▶ What the exercise asks
Report every line of the records below that contains the word "Stranding", matching case.

▶ Data
-.-.-

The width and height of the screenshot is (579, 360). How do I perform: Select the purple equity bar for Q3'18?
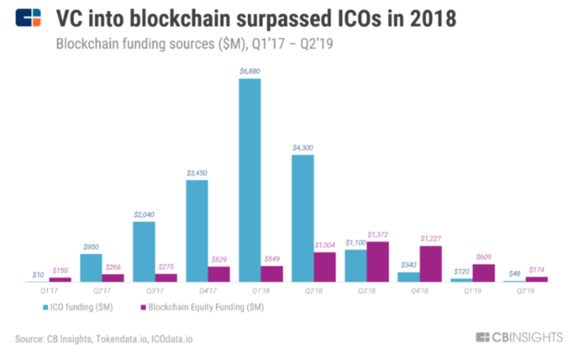377,262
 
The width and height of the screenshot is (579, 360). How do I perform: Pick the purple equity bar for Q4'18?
430,264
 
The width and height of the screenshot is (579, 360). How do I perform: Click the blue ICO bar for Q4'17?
196,231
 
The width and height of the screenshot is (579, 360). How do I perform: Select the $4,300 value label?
302,147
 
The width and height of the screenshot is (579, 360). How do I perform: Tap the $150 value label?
60,270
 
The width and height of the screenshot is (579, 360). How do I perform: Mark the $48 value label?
514,272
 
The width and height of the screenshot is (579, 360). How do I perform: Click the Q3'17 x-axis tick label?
155,291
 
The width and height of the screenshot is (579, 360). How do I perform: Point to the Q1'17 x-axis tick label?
49,291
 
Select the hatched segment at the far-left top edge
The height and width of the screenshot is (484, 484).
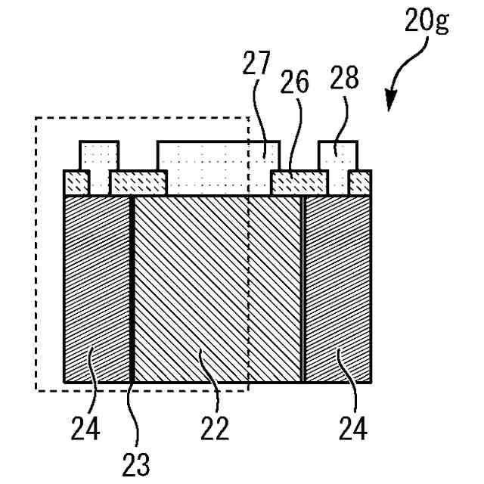(x=76, y=183)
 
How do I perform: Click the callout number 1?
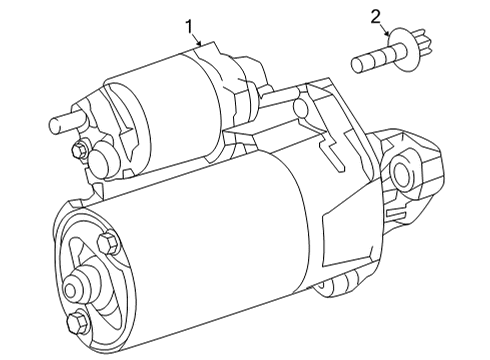189,27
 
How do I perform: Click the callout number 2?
375,17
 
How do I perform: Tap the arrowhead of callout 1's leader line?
199,43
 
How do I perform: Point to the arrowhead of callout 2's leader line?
387,33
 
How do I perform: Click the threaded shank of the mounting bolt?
373,60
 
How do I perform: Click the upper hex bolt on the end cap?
108,243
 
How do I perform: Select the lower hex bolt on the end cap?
78,322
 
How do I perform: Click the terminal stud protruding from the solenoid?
68,122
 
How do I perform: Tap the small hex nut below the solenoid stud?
79,150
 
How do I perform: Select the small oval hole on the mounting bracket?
300,107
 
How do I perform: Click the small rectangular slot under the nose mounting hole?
395,213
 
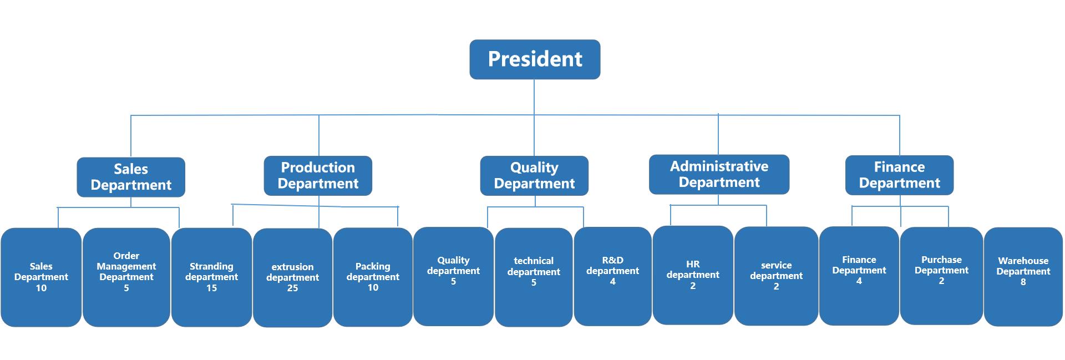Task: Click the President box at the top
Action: click(x=535, y=59)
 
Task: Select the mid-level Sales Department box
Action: click(x=131, y=177)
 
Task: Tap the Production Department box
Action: click(x=318, y=176)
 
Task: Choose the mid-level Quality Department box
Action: click(x=534, y=176)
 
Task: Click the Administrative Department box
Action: click(x=719, y=174)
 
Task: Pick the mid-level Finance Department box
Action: click(x=899, y=175)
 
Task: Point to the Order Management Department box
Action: click(x=126, y=277)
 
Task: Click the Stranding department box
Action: click(x=211, y=277)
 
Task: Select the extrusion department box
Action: click(x=292, y=278)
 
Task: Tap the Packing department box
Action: click(x=373, y=277)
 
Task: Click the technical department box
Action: click(x=534, y=277)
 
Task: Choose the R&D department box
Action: click(x=612, y=276)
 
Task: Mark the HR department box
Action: click(x=693, y=275)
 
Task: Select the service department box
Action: click(x=776, y=276)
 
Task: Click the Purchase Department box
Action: click(x=941, y=276)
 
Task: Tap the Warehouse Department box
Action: click(x=1023, y=277)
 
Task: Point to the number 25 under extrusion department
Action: click(x=292, y=288)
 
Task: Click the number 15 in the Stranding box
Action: click(x=211, y=288)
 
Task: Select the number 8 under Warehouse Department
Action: click(x=1023, y=282)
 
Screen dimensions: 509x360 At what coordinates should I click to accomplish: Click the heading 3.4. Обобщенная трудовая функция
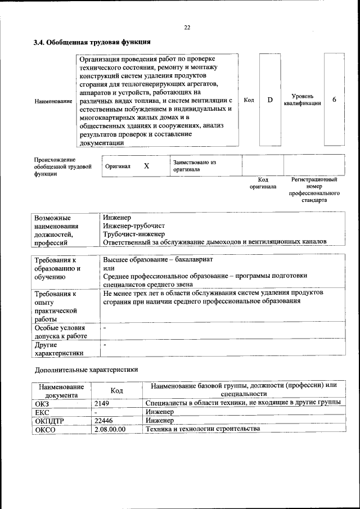[x=91, y=42]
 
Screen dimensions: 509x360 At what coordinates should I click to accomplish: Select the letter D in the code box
[x=270, y=100]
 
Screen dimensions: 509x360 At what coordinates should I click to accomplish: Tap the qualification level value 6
[x=335, y=100]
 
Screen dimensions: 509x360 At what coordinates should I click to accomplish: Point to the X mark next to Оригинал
[x=147, y=166]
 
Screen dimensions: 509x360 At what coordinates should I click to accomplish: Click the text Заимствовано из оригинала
[x=194, y=166]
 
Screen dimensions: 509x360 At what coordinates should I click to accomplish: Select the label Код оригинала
[x=263, y=183]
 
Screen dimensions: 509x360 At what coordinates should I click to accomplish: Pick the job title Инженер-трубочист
[x=129, y=225]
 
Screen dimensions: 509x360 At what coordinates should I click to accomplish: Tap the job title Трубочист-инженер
[x=129, y=233]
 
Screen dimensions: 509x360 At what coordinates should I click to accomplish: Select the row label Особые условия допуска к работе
[x=60, y=332]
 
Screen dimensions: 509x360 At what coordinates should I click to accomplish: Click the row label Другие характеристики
[x=59, y=349]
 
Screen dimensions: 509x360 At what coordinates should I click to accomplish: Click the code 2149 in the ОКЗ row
[x=102, y=403]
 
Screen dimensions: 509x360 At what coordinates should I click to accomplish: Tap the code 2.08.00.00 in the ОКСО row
[x=110, y=429]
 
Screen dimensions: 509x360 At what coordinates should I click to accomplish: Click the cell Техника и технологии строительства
[x=202, y=429]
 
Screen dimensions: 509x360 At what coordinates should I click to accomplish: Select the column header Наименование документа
[x=62, y=391]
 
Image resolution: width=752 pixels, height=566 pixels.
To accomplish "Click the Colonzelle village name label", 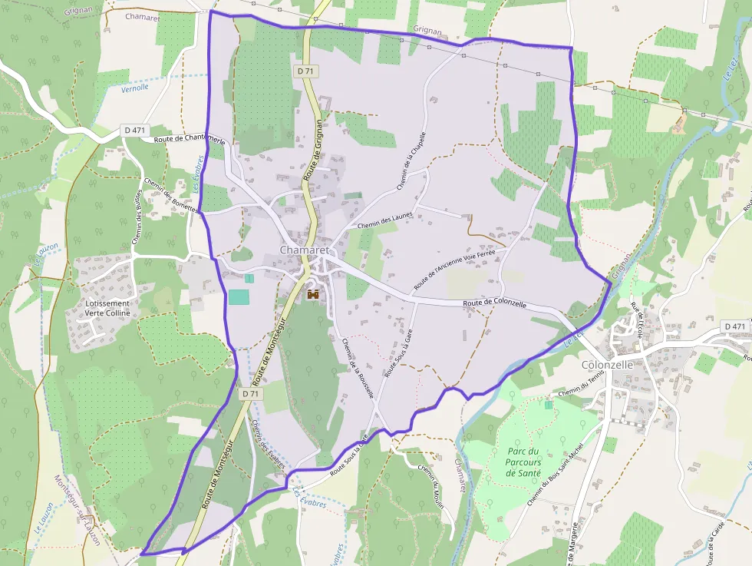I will [x=607, y=365].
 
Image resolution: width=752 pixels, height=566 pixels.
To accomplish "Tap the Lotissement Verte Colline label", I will [x=107, y=308].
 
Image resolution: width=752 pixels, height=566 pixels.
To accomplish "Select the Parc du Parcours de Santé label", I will [x=524, y=462].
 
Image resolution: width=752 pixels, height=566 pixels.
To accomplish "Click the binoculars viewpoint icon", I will [x=313, y=294].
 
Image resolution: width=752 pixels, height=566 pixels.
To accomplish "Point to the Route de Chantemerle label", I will [x=190, y=141].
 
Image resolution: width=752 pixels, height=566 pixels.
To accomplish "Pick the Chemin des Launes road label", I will [x=385, y=220].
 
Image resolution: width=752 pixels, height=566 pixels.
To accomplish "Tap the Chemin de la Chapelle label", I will [x=411, y=161].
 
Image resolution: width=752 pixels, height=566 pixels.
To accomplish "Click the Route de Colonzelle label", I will [x=494, y=304].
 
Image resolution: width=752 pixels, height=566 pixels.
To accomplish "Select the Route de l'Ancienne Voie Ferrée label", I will [x=454, y=270].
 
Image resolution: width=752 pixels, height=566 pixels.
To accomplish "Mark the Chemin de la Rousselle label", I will [x=358, y=368].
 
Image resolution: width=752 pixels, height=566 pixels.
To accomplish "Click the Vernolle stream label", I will [x=135, y=88].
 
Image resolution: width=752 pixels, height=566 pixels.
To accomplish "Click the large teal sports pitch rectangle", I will [x=239, y=297].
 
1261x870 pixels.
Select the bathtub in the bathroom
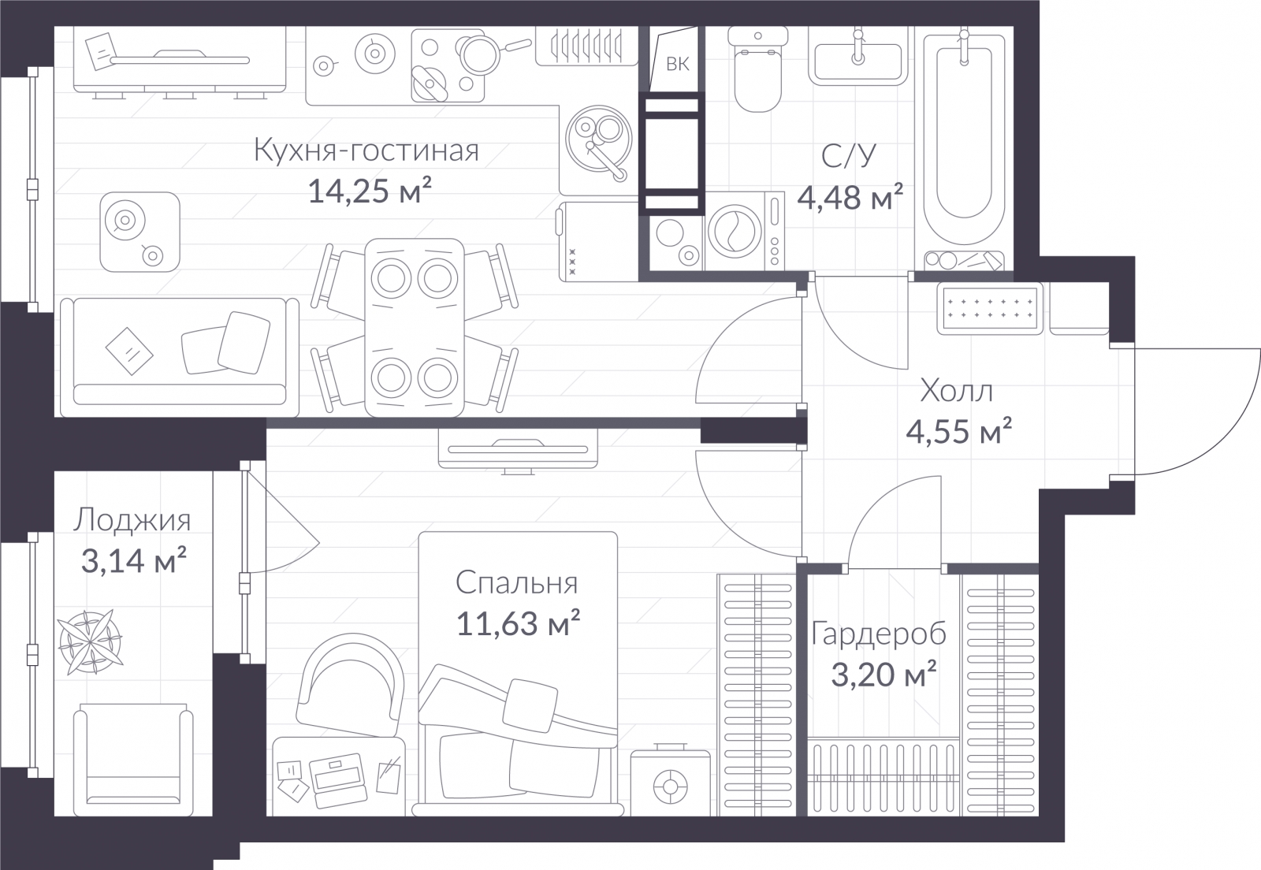(964, 147)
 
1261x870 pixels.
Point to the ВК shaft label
(677, 64)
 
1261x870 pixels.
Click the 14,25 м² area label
(370, 191)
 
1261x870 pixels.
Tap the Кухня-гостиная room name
(366, 151)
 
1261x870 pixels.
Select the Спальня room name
(516, 583)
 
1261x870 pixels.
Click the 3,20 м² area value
(883, 674)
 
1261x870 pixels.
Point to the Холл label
(956, 391)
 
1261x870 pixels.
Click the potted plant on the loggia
(90, 641)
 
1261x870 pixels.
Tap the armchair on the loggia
(133, 759)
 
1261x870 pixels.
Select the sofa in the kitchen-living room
(180, 357)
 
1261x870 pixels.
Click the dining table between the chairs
(415, 328)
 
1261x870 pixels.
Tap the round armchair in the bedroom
(350, 684)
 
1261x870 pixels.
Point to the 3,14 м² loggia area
(134, 560)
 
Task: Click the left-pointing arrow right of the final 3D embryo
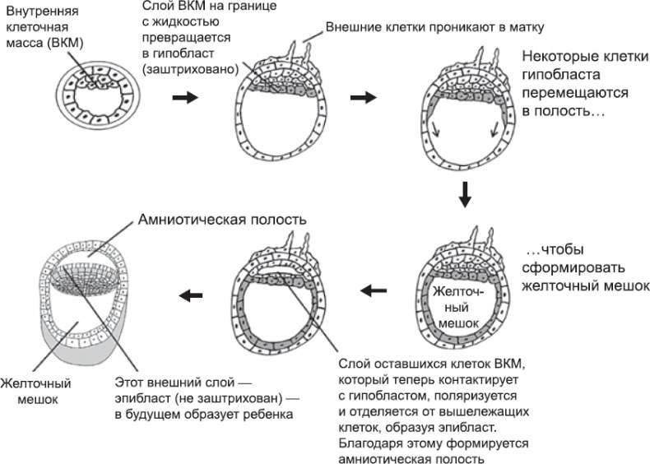coord(192,294)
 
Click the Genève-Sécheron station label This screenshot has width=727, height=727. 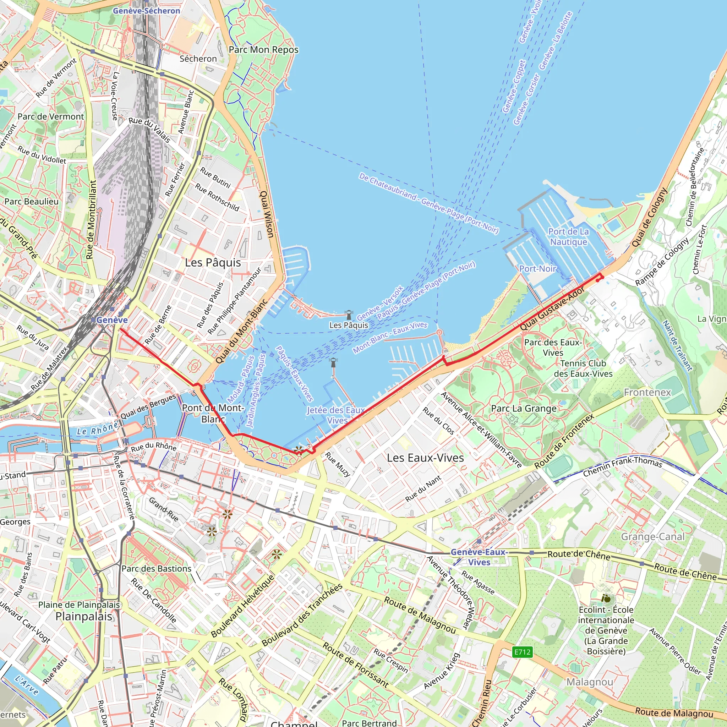146,11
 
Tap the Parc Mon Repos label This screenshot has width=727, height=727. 263,50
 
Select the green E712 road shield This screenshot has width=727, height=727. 522,652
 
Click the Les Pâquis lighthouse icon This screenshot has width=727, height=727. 349,314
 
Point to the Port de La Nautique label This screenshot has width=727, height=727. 568,237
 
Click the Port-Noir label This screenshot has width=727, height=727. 537,269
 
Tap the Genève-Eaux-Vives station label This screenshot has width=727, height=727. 479,557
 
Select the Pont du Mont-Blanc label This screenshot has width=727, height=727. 213,413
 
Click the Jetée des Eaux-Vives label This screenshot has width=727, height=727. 336,415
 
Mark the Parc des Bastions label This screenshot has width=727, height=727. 156,569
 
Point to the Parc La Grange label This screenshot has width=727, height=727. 524,408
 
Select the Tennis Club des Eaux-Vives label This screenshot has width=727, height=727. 583,368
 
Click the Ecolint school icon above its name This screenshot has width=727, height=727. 606,598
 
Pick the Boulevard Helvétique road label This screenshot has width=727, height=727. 243,606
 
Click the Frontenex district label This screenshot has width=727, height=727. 647,393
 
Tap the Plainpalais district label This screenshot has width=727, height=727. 83,616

-.-.-

▶ Task solution
Task: Click the Stranding department box
Task: Click the number 15 in the Stranding box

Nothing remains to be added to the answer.